Rikola Luettgenau, a historian who has helped to shape the concept for the new museum, says that East German curators operated under the motto “Preserve the fire from the past, not the ashes.” Consequently, he says, the museum did not adequately show the horrors of World War II Buchenwald, the SS officers and how the camp fit into the Nazi state.

Buchenwald was not only a prison and sometime execution camp. It was also a training center for 3,000 to 4,000 Waffen SS troops, and it provided forced labor for V-2 rocket production in an underground factory at an adjacent camp, Mittelbau-Dora. Waffen SS men and their families lived just outside the perimeter of Buchenwald; the zoo was established to provide them with amusement and relief from job stress.

“For the SS, it was not a problem to have a zoo 20 meters in front of a crematory. We want visitors to ask these questions: Why did the SS have a zoo? How did they live in two worlds, a zoo and a concentration camp?” Luettgenau said.

Buchenwald was built in 1937 to imprison Nazi political enemies. The following year, ethnic inmates--Jews, Poles and others who did not fit into the Nazi scheme--were locked behind the gate with iron letters spelling “Jedem Das Seine” (“To Each What He Deserves”). More than 250,000 people passed through Buchenwald under the Nazis.

The camp was not a mass extermination center on the scale of Auschwitz, but thousands were executed. At least 8,484 Soviet prisoners of war were shot; other prisoners were shot, hanged or received lethal injections; many more died of hunger and disease.

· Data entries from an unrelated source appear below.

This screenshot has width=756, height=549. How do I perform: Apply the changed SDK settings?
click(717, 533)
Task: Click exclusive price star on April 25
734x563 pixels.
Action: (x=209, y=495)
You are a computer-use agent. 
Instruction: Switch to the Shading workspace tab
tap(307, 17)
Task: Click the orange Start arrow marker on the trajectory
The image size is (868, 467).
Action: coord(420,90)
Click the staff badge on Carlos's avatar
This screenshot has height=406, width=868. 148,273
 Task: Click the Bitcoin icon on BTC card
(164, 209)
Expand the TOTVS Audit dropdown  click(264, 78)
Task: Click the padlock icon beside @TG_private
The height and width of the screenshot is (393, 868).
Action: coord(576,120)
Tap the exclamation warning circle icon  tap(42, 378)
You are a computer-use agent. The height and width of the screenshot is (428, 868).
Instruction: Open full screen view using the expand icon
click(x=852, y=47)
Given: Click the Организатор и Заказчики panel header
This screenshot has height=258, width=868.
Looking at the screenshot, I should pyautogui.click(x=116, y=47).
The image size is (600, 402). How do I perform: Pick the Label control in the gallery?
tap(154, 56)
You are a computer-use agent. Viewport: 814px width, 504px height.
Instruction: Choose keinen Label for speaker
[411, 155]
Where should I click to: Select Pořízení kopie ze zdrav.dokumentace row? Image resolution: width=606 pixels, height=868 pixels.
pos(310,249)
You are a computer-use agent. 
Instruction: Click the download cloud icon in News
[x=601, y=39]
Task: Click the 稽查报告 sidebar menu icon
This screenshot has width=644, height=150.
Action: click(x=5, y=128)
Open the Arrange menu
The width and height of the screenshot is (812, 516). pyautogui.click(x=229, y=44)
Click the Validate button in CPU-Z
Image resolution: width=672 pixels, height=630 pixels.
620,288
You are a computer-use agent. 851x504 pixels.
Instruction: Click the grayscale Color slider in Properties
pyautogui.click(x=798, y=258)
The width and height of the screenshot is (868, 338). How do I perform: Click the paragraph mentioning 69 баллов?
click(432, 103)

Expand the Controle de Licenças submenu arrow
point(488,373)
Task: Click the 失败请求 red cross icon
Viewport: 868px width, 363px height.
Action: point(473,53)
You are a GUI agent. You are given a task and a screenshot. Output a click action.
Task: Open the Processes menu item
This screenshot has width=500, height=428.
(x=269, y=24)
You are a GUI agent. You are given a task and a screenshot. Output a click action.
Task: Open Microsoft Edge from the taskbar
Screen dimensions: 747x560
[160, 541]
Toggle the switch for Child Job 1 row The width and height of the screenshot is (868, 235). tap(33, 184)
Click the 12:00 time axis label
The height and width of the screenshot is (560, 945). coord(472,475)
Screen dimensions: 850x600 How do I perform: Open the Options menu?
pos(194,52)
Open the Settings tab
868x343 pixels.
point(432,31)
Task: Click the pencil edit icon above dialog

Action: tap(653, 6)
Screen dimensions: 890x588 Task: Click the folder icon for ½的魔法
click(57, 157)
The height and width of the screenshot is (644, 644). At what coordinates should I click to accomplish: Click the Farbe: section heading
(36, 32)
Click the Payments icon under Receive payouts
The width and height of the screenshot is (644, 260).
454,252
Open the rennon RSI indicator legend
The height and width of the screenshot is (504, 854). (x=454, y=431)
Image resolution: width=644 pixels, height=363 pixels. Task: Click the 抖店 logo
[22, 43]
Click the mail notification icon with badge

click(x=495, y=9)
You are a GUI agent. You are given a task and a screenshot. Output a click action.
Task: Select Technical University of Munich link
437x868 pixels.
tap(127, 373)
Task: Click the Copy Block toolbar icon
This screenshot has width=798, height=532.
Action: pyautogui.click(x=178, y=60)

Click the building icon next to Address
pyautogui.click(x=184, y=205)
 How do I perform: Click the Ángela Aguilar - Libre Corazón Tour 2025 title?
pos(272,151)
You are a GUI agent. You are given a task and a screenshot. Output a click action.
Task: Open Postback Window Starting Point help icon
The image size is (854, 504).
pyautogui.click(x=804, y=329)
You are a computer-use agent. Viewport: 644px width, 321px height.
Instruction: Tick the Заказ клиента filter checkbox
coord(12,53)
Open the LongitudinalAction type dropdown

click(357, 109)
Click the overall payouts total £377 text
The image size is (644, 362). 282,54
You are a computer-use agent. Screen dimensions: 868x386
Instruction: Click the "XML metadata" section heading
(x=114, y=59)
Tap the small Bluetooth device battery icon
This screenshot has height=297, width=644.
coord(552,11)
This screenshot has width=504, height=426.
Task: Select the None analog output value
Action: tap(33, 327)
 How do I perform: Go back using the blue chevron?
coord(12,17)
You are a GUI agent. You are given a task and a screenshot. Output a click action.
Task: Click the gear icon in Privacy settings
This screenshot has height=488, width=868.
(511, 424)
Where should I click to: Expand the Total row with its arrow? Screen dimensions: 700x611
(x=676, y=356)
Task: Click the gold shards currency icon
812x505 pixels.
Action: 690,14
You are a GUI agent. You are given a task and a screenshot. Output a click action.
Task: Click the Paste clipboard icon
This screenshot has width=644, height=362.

Under East German curators, the crematory became a memorial to Ernst Thaelmann, “a leader of the German working class” shot in front of the building on Aug. 18, 1944. The plaque honoring him will remain under the new plan but with additional information, such as the fact that he also was a member of the prewar German Parliament.

Because Communists were among the first prisoners in Buchenwald, they held positions of power within the camp organization. They organized secret resistance groups that experimented with making explosives in a camp cellar, collected weapons and saved hundreds of children from starvation and death. At the end of the war, they helped keep prisoners from being marched out of the camp with fleeing SS troops.

But not all Communist inmates will be treated as heroes. Communist Party files opened after the fall of the Berlin Wall in 1989 suggest that some prisoners collaborated with the SS. Others apparently put the names of Jews and Gypsies on lists of inmates to be shipped out of Buchenwald, replacing their own comrades.

Another exhibit will mention that some inmates working at the camp hospital used lethal injections to kill prisoners whom they believed to be spies, and that power struggles between inmate groups also led to killings.

The history of the liberation of the camp, and of Germany, also is being broadened. Communist camp survivors talk of the camp’s “self-liberation,” and indeed, inmates did take over the guard towers and raise white flags in the camp two days before the end.

But the East German exhibits showed only Red Army flags after the war, even though American soldiers were the first of the Allies to arrive at Buchenwald.

After the war, in exchange for part of Berlin, the Americans swapped control of Thuringen state with the Soviets, who took control of the area. Buchenwald became the Soviets’ Special Camp No. 2, one of seven in the occupation zone.

Weimar residents say they knew the Soviets used the camp, but talk of this was taboo in the old East Germany. In 1990, however, museum officials dug up mass graves from the Stalin era confirming what everyone suspected--that many inmates had died under the Soviets too.

The graveyard will be permanently marked and integrated into the new exhibit on the Soviet era.

Many of the current exhibits, meanwhile, will pass into the historical section on Buchenwald during the Communist East German era.